Source data

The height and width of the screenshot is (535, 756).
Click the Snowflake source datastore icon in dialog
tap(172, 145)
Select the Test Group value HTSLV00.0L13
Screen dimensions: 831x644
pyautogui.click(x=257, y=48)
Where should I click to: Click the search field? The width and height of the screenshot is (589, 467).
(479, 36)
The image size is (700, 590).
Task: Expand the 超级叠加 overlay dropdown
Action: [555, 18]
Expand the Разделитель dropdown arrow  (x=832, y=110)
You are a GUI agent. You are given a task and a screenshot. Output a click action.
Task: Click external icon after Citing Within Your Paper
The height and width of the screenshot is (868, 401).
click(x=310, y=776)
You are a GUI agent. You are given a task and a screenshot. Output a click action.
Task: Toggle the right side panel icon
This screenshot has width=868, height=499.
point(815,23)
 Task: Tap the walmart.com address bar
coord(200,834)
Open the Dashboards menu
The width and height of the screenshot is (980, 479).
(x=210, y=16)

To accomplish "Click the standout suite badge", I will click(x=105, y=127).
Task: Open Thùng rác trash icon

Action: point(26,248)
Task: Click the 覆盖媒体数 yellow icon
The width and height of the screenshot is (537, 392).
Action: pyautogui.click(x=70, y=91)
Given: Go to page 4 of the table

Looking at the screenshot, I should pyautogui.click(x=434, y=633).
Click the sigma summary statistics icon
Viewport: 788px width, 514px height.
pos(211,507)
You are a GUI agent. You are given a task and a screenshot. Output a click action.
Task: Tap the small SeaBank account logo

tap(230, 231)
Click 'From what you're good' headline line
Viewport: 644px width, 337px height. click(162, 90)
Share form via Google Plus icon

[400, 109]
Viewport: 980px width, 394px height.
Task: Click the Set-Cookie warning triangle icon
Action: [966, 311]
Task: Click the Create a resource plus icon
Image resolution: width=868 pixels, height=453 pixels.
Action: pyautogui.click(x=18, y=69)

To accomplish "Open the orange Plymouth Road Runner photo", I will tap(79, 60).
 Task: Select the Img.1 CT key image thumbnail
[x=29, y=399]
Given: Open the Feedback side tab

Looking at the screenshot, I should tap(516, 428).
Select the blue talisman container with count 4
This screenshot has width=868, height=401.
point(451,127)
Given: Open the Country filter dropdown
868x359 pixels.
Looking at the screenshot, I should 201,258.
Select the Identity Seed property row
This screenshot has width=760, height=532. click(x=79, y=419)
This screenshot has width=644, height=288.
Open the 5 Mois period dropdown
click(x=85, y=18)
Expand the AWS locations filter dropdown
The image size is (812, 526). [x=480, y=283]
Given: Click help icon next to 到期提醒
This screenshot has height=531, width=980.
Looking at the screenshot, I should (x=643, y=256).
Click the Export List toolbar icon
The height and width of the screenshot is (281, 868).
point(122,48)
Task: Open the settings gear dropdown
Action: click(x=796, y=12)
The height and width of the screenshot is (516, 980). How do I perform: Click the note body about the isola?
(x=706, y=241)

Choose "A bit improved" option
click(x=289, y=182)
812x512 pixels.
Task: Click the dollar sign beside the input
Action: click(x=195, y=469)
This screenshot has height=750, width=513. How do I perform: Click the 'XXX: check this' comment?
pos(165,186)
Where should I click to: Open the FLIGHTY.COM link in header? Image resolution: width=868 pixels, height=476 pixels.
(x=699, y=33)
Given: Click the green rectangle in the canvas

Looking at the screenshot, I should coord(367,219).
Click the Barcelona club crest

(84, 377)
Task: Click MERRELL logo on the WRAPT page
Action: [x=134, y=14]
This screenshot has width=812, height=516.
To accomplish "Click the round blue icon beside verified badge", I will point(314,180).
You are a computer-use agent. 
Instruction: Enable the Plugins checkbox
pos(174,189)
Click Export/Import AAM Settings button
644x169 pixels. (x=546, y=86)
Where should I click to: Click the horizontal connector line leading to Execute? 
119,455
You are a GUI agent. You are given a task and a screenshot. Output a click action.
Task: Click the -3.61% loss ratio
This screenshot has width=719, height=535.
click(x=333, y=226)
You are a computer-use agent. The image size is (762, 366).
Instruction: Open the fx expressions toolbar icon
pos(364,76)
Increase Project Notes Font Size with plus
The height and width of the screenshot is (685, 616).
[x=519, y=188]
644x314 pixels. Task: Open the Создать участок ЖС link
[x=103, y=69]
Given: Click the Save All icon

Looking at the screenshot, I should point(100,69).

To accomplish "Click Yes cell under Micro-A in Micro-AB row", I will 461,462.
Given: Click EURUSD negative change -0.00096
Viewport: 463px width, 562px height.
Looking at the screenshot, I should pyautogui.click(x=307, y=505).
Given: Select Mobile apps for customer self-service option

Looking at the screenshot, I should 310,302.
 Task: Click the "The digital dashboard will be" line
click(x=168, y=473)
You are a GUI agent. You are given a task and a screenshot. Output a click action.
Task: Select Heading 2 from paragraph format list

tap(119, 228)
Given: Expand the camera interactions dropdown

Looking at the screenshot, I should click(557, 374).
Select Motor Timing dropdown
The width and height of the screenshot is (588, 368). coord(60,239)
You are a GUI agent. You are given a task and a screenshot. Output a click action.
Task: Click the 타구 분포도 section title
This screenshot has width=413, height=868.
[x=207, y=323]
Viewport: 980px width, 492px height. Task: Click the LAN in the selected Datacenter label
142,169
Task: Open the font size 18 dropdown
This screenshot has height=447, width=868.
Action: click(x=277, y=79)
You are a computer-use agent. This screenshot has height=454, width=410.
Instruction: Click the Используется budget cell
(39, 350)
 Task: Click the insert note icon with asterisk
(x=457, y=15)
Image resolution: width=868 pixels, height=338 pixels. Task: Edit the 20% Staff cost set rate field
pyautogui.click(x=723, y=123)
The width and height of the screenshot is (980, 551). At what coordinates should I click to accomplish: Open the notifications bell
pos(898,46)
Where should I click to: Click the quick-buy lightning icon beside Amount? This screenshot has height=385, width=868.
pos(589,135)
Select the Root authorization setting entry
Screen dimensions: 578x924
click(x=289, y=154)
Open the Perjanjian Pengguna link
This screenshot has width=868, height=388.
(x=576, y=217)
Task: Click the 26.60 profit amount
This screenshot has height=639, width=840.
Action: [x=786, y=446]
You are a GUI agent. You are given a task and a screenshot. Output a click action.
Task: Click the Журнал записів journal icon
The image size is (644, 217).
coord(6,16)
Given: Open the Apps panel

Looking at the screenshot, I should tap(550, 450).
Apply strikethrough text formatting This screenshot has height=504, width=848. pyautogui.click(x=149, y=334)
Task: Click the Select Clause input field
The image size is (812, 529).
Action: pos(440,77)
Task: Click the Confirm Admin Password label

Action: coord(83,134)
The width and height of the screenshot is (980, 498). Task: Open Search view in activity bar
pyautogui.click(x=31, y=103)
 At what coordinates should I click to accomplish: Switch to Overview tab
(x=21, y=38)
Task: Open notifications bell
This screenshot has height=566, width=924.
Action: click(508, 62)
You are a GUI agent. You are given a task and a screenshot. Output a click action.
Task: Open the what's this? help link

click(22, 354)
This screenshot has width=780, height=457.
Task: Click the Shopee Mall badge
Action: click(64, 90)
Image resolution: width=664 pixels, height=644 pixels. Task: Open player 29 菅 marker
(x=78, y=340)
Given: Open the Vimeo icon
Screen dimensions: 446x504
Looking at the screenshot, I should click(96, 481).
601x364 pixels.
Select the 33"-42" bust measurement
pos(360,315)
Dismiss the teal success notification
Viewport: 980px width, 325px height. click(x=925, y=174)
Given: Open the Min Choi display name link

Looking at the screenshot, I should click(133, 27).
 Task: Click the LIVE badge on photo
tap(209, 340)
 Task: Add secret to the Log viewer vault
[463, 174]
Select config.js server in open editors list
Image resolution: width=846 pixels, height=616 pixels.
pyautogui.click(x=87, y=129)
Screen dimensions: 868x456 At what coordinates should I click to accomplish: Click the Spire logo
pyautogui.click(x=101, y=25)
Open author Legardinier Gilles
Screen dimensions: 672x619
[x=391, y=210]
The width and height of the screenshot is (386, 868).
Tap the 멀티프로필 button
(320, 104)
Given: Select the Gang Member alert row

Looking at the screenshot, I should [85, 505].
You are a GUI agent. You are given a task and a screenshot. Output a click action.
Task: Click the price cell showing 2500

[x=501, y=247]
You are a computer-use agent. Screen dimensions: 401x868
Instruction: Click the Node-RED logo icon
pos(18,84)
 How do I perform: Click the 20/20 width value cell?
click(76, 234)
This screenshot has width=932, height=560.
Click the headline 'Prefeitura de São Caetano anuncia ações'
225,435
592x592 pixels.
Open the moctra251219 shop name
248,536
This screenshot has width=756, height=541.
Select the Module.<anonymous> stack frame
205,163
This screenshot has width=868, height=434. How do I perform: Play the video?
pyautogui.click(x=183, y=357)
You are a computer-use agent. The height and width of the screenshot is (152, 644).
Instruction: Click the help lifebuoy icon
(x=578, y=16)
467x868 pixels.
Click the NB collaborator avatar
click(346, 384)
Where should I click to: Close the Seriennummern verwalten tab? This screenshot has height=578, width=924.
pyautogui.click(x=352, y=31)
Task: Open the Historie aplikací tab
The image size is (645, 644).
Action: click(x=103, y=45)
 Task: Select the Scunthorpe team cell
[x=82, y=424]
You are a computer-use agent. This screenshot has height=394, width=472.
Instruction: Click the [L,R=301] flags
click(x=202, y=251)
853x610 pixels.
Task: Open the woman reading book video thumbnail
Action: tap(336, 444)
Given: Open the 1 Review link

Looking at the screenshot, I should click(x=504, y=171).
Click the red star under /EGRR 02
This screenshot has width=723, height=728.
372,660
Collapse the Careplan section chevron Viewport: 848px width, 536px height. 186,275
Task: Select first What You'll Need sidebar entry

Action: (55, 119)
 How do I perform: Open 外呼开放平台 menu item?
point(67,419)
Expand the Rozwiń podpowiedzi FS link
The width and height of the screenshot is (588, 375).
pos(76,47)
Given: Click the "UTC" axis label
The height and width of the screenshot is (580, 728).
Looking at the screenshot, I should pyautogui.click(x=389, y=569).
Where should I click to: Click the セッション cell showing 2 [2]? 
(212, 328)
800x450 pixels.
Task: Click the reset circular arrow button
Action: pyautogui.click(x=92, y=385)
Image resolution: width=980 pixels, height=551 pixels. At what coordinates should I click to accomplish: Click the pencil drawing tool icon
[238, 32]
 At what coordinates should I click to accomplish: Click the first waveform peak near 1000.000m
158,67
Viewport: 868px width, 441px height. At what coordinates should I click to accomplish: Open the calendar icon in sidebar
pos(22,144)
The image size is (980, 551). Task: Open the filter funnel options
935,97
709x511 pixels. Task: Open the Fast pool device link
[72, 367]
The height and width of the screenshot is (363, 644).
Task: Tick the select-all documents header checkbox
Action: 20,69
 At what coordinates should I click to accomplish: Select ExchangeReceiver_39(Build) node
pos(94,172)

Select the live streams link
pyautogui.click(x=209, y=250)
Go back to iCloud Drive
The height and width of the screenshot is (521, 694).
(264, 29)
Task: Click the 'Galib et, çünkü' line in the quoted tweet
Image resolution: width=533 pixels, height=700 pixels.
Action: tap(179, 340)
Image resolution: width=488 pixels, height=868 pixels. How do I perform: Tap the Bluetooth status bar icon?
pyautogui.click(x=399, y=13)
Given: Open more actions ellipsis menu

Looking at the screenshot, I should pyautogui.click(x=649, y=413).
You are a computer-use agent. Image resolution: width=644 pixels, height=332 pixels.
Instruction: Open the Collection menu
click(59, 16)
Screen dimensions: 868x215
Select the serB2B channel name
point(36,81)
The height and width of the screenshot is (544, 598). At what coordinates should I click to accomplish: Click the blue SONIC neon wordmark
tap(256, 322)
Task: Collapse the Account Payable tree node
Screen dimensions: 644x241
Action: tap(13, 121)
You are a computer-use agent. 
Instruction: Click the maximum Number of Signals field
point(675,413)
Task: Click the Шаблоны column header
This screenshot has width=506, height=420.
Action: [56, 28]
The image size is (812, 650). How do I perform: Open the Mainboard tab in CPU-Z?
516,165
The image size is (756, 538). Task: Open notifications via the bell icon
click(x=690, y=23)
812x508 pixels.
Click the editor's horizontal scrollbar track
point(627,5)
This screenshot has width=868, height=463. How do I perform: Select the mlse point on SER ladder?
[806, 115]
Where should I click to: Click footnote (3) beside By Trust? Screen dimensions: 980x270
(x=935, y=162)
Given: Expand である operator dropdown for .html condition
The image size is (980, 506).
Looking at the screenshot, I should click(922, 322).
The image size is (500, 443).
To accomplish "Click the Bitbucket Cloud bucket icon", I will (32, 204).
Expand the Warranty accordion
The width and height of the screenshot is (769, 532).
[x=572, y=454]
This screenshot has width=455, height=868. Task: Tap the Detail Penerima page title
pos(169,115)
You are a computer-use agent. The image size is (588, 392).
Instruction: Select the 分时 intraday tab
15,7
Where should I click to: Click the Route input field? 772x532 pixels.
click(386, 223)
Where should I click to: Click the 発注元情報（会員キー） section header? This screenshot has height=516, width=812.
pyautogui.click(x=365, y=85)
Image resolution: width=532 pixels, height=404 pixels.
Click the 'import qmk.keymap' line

• [TASK BRIEF] How many lines in the data contain the string "Collapse"? Respond with the number only.

• [ANSWER TO THIS TASK] 2